Re: [ledgersmb-devel] RFC: Formalize templates interface and split out onto CPAN

On Thu, Aug 31, 2017 at 11:26 PM, Erik Huelsmann <..hidden..> wrote:

Ok. What is the problem with the render_to_psgi() functions when you throw away the success/fail indicator and convert that to a 'die()' when the value isn't equal to HTTP_OK ? I mean, that amounts to the same thing as the pair you're proposing? The body is one of two things: an array of strings or a filehandle. That should be easy to convert to a string (as you want it?).

That's one too many options for the body in my view. It means unneeded complexity given that different formats will probably return differently here and you always have to handle both.

Yes. That's exactly the point: you *have* to handle both. In any reasonable context, you can't know what the size of the returned document is and there should not be any assumptions as to whether the document can or needs to be loaded into memory in its entirety.

That's a good point and especially applicable to reports.

One nice thing about file handles in Perl though is that they are an abstraction which means you don't have to know whether it has been loaded into memory or not.

I would like to see, ideally, one response format only. A file handle would be good if we standardised on that.

But from a performance perspective, it's not always desirable to wrap content in a wrapper object. And from a DDoS perspective, it's not always desirable to load the entire response in memory. To that extent I think that the PSGI interface has been designed pretty well.

LaTeX->PDF documents are already on disk and can be returned using a file handle. HTML documents are (usually) already in-memory and can be returned using scalar references.

In all Perl versions we support you can open a file handle to a scalar reference to a string. See the following:

Chriss-MBP:.ssh christravers$ perl

use strict;

use warnings;

use 5.010;

my $string = "This is\na long\nstring across\nmultiple lines";

open my $fh, '<', \$string;

print "line: $_" for <$fh>;

say " and we are done";

Prints:

line: This is

line: a long

line: string across

line: multiple lines and we are done

So I guess with that the question becomes: Are there any cases where file handles introduce problems in this regard?

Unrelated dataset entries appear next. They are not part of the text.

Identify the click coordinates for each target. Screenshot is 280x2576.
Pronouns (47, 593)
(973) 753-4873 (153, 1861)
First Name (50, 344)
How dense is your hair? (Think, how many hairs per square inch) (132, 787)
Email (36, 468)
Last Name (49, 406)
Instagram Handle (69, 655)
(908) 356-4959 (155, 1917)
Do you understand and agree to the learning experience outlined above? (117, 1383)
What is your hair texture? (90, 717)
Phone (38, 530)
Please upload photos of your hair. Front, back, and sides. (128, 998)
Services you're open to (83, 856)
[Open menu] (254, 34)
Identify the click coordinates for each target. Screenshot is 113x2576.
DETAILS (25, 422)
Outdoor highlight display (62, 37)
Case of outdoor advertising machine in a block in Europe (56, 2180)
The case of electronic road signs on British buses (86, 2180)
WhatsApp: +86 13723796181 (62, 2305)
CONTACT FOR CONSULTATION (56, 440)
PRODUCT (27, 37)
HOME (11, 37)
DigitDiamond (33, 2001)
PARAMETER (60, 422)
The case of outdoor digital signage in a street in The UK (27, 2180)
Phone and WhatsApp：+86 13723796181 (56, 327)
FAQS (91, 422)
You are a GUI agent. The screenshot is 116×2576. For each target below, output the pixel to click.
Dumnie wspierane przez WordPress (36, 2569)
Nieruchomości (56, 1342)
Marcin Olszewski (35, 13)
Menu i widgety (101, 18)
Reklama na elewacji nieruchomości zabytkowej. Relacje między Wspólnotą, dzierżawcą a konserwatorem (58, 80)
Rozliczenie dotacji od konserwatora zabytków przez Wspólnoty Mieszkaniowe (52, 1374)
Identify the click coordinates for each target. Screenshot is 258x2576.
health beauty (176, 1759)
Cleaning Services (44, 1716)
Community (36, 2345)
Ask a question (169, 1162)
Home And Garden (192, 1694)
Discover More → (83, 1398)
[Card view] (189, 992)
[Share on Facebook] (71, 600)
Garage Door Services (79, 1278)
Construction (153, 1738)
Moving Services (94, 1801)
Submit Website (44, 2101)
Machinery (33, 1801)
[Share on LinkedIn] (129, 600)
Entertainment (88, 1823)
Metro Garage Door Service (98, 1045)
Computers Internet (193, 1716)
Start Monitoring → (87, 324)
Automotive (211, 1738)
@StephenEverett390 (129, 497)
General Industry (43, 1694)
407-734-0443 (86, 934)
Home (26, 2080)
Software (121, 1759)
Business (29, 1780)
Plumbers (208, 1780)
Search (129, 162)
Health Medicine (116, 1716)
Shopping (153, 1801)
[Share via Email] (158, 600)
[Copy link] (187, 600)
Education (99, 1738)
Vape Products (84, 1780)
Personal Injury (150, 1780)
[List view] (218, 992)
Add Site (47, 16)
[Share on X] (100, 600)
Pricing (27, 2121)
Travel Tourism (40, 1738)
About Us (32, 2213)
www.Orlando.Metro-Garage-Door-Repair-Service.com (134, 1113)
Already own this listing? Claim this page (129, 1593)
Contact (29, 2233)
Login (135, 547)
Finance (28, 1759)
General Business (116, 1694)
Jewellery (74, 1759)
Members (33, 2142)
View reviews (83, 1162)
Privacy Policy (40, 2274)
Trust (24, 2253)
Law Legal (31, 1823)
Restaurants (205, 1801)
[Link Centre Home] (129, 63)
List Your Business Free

Here's a case in point: Suppose I want a cron job which emails a spreadsheet of overdue invoices (ageing detail report). I think this should be a fairly easy thing to do even with the global state requirements, but on 1.4 it goes something like "fork our reporting engine" and the problem still is not fully fixed in master (worse, it is not *obvious* that the problem is not fully fixed in master because of assumptions in the templating engine).

I'm afraid I'm missing the point. In my mind you'd need to instantiate a LedgerSMB::Report::Aging, call its "render_to_psgi()" method and take the body out of the returned triple. Then you do with that body whatever you want.

I'm not sure I see what the problem is that isn't completely fixed in master.

Quick: does the csv and OOO adaptors return bodies with the same interface? Or do I have to find out what kind of reference the body is and handle it?

You always have to do the same thing, which means: Use Plack::Util to grab the returned body.

And why does the template library have special knowledge of HTTP status?

Because we never settled on a good error handling model. Some parts of the code are returning undef, others are dying in combination with Try::Tiny (try/catch). Until we decide about a fitting error handling model, I don't see other options than to simply be pragmatic and apply the examples from the library we're using (e.g. Plack/PSGI in this case).

Ok so aside from the file handle/array of strings issue we need to come up with a good error handling model. Our error handling model is worse than just that problem in that often our errors are depending on a locale in global state in order to work and that is something that makes it impossible to, for example, build a list of GL transactions out of LedgerSMB from a third party module and have some approximation of half-way sane error handling at all. Maybe we should bring that up in a separate thread.

But this kind of gets at what I think is important in general in software engineering, which is that we build as much as possible in small, generally useful pieces that aren't going to change much and then we have a stable environment on which the rest of the project can move faster once some of those smaller pieces are off the table. To be honest the error handling is an even higher priority for me.

(Note that I'm avoiding to say that we have resolved the problem that none of our modules behave as "good libraries" and make lots of assumptions about the context in which they're being called, like accessing and/or assuming global state having been set up.)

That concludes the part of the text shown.